Look who won his first big game since beating Nick Saban and Alabama in 2022! Brian Kelly gets last laugh as LSU surrenders and plans to pay him full $54 million buyout:https://t.co/8tOvUwXDPf
— Glenn Guilbeau (@SportBeatTweet) November 27, 2025
LSU also spends a lot on women’s basketball, which has continued to lose several million a year, but it won the 2023 national championship, reached Elite Eights in 2024 and ’25 and is ranked No. 6 at 16-2 and 2-2. LSU Baseball is also getting more and more expensive with its NIL and portal recruiting, but it has continued to turn a profit while winning national championships in 2023 and ’25.

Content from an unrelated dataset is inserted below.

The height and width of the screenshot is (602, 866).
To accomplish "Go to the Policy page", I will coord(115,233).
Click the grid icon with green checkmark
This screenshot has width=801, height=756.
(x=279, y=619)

LSU men’s basketball also makes money, largely due to the financial success of the NCAA Tournament and its television packages, and thus the SEC teams involved and the payouts to all league programs from that.
“Soon, major programs are going to have to decide what sports they really want to be great at and those they don’t really need to be great at,” one source told Tiger Rag recently.
Lowered expectations and lowered expenditures for men’s basketball could keep McMahon employed in the short term even with a non-NCAA Tournament season, considering the financial burdens LSU keeps putting on itself via other sports, football in particular.
“If he doesn’t make it (the NCAA Tournament),” Ausberry said, “we’ll have to reevaluate.”